I recall as a child hearing the word precious used often in my family and by my relatives. When something was above all things and almost spiritual, it was referred to as being precious. Statements relating to a child or a loved one’s beauty were elevated with this word.

The word “precious” appears in the title of one of the most beloved gospel hymns, “Precious Lord Take My Hand.” Written by Thomas Andrew Dorsey (1899-1993), who composed over a thousand gospel songs, this hymn became famous when Mahalia Jackson performed it. It was inspired by the death of Dorsey’s wife and child during childbirth.

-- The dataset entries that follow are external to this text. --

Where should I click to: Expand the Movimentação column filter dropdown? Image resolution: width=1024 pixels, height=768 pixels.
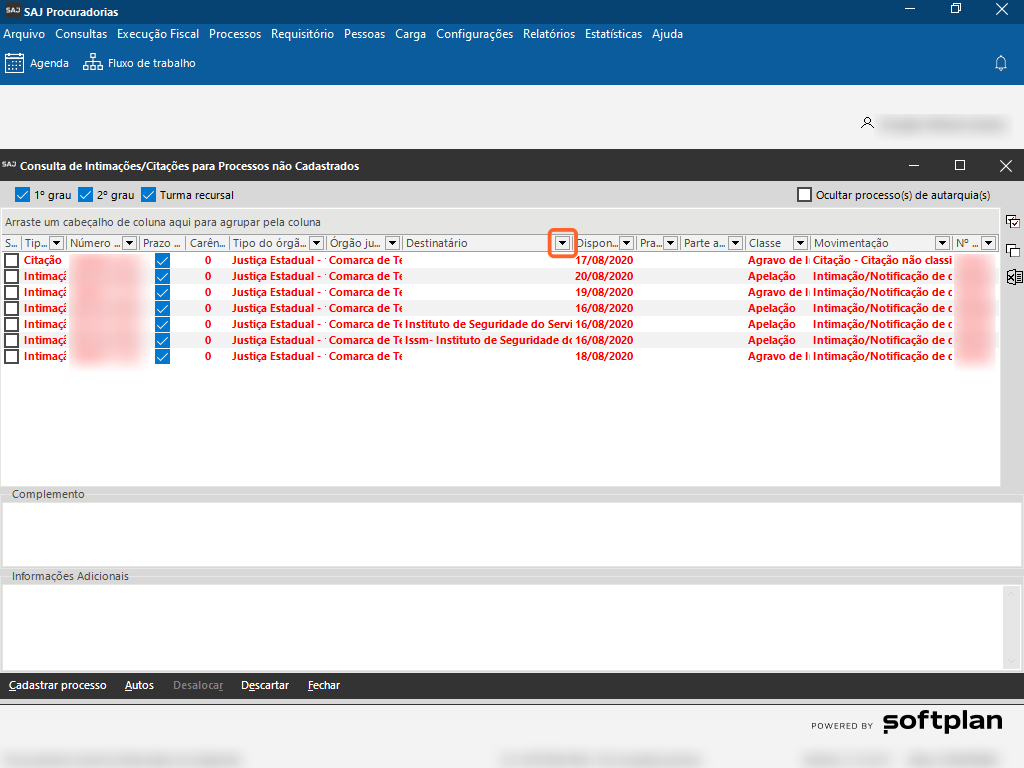click(941, 243)
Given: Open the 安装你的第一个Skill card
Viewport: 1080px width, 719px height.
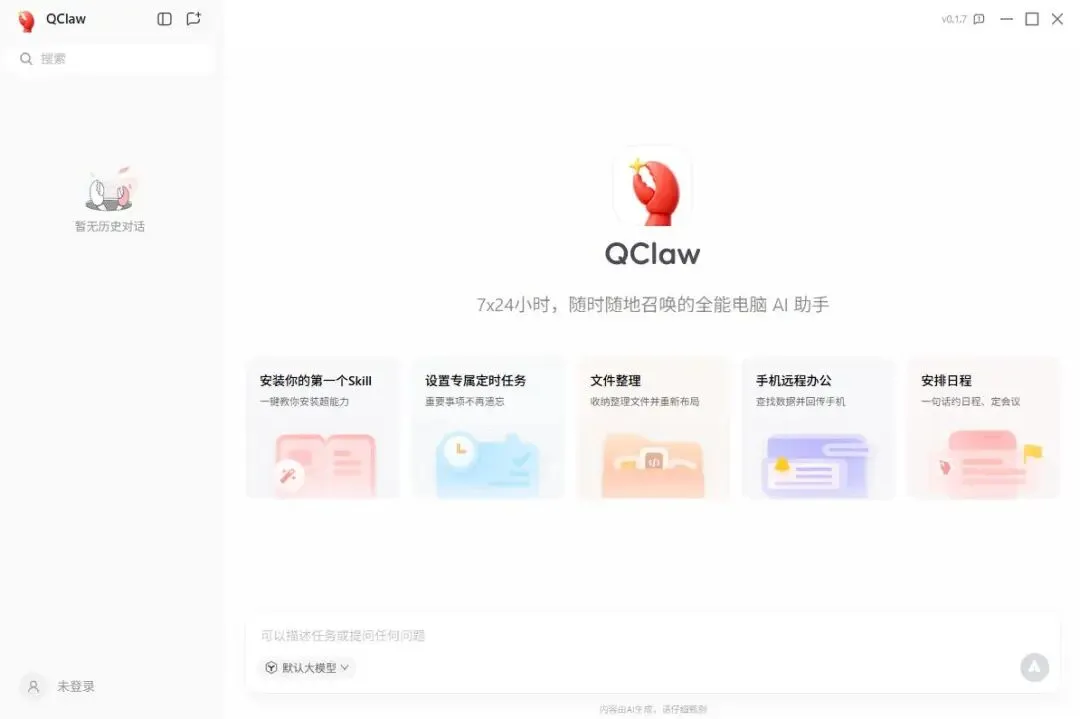Looking at the screenshot, I should 322,428.
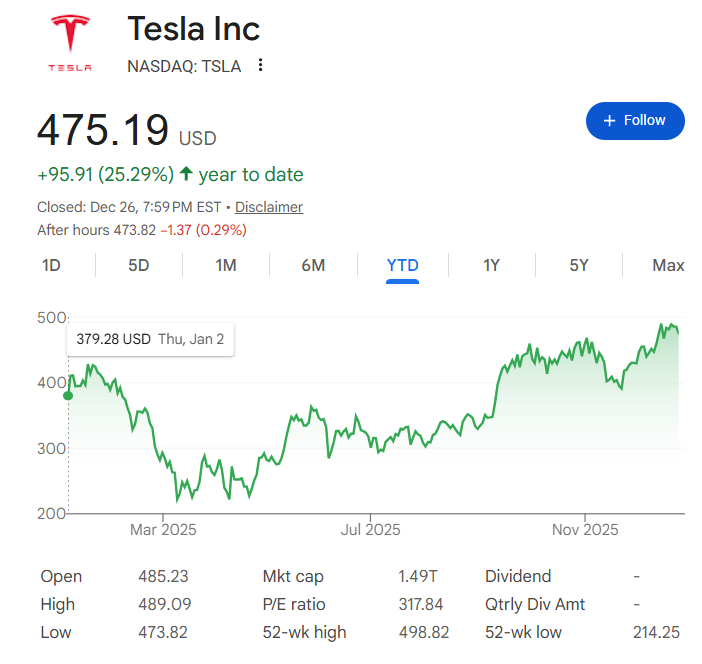Click the green start dot on chart
This screenshot has height=664, width=702.
point(68,395)
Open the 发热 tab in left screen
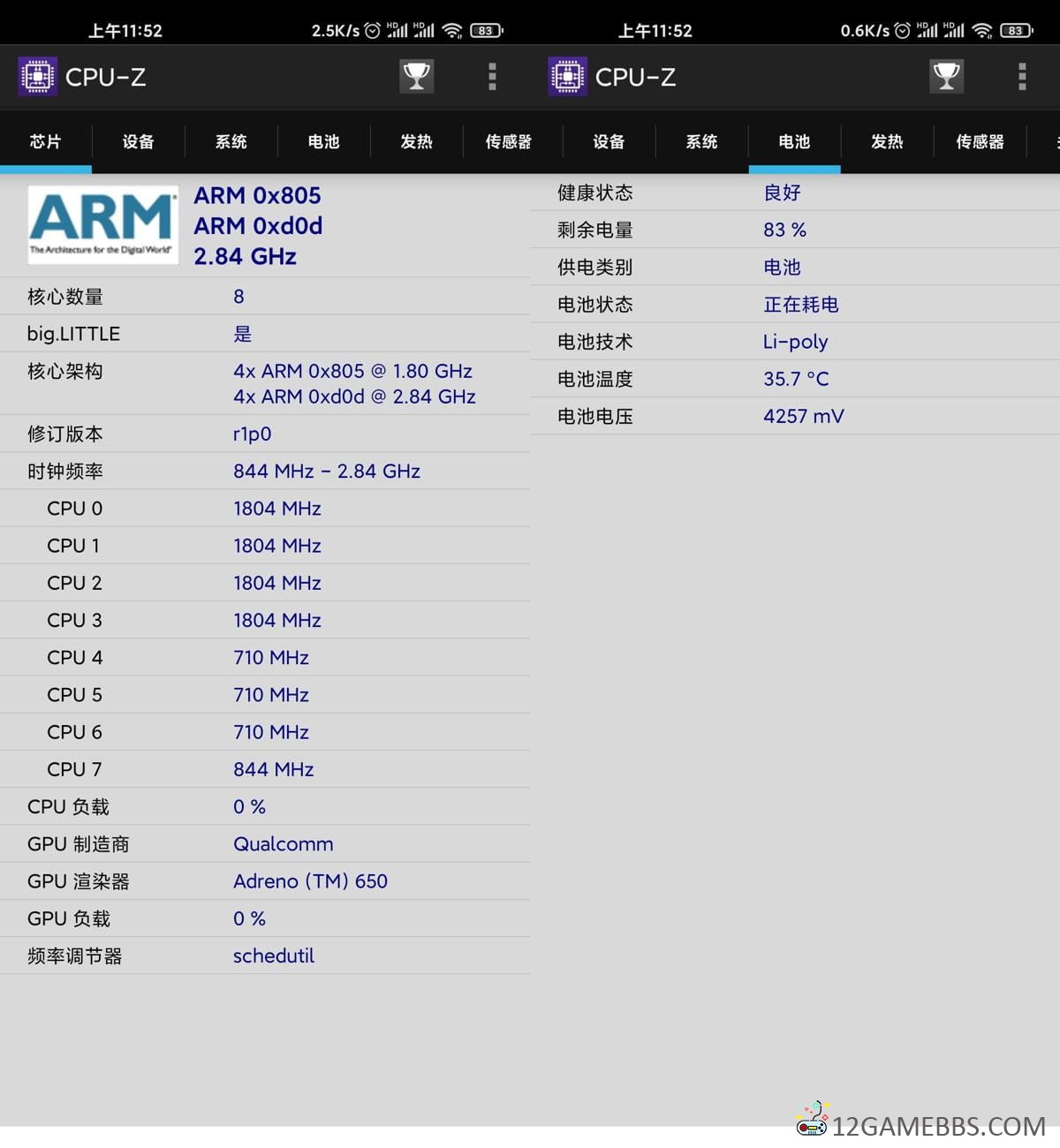 pyautogui.click(x=417, y=141)
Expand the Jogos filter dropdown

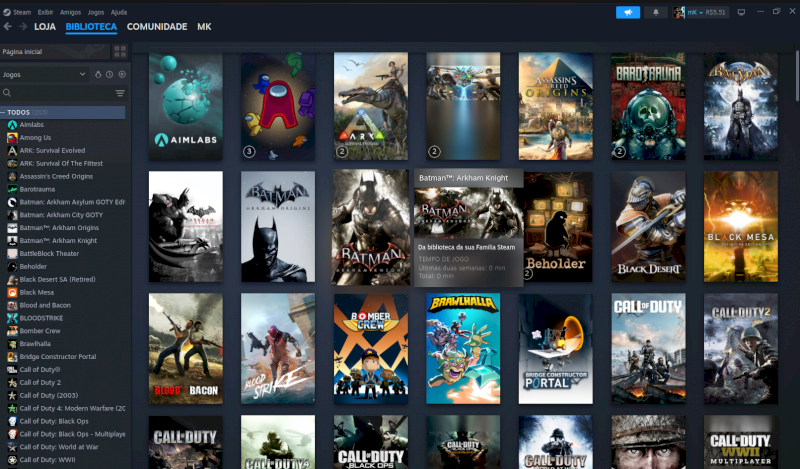[82, 74]
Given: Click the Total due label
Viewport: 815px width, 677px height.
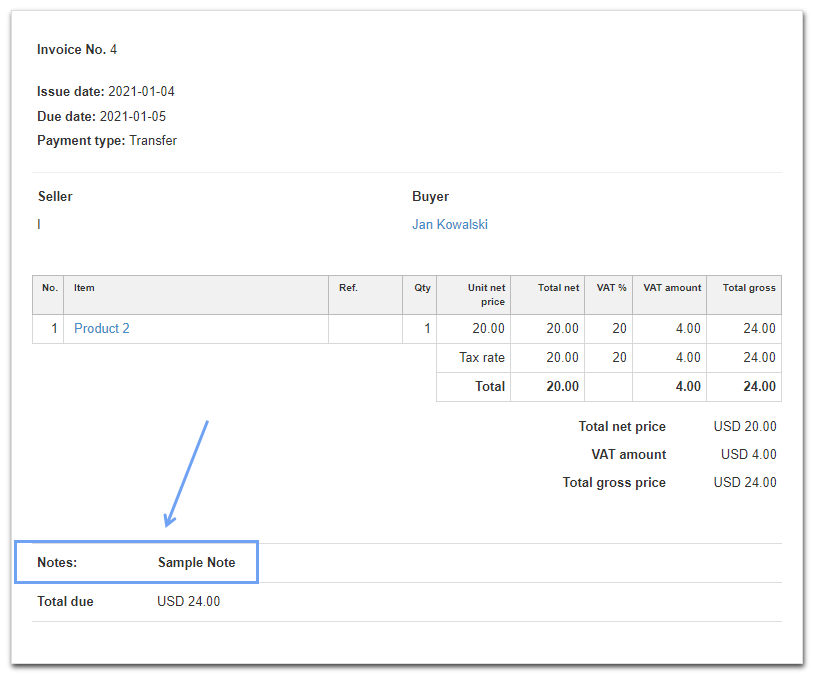Looking at the screenshot, I should 65,602.
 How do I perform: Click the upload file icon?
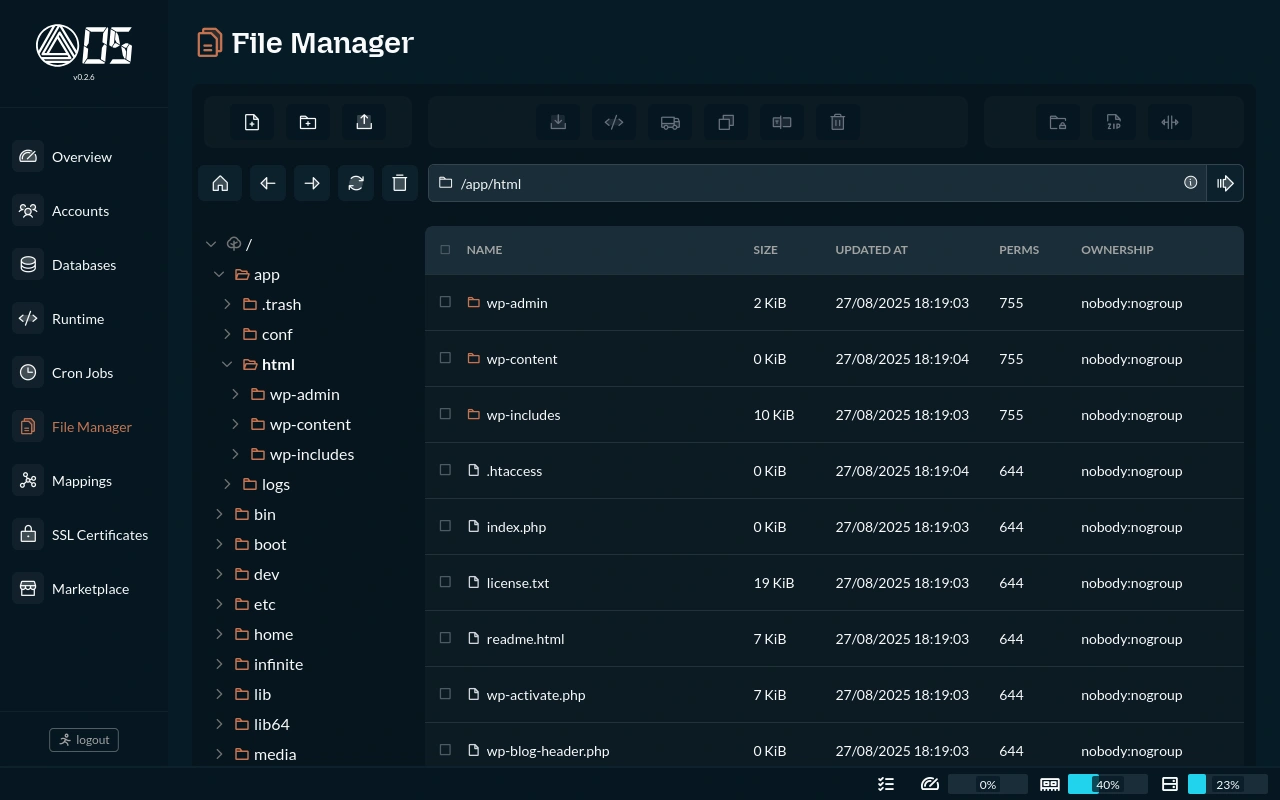(x=364, y=122)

Precious Lord Take My Hand

Precious Lord, take my hand,

Lead me on, let me stand,

I am tired, I am weak, I am worn

Through the storm, through the night,

Lead me on to the light,

Take my hand, precious Lord,

Lead me home.

When my way grows drear, precious Lord, linger near,

When my life is almost gone,

Hear my cry, hear my call,

Hold my hand lest I fall;

Take my hand, precious Lord,

Lead me home.

When the darkness appears and the night draws near,

And the day is past and gone,

At the river I stand, guide my feet, hold my hand;

Take my hand, precious Lord,

Lead me home.

The film Precious, which has received many awards, is about an African American family whose members are disjointed in their relations with each other. It magnifies cruelty, hatred and incest. This film will be shown throughout the world, presenting an image of African American life that is not at all precious. Unfortunately, it has been written and produced by one of us. There is an old saying, “We have met the enemy and they are us.”

During my practice of medicine, while living in the hood and making house calls, I never once saw children being treated like the character Precious is in the film. As a Sunday school teacher, I only witnessed the love that parents and teachers had for the children.

Now, I’m not saying that Black children are never mistreated, but a film such as Precious may be regarded as the norm by those who are not acquainted with African American life and culture.

Black History Month is a time when our culture is celebrated. It emphasizes past and present achievements that have contributed to America’s survival and its greatness. It should be celebrated by all races.

Americans should be proud that they have elected an African American President who, together with his family, presents a “precious” image to the world.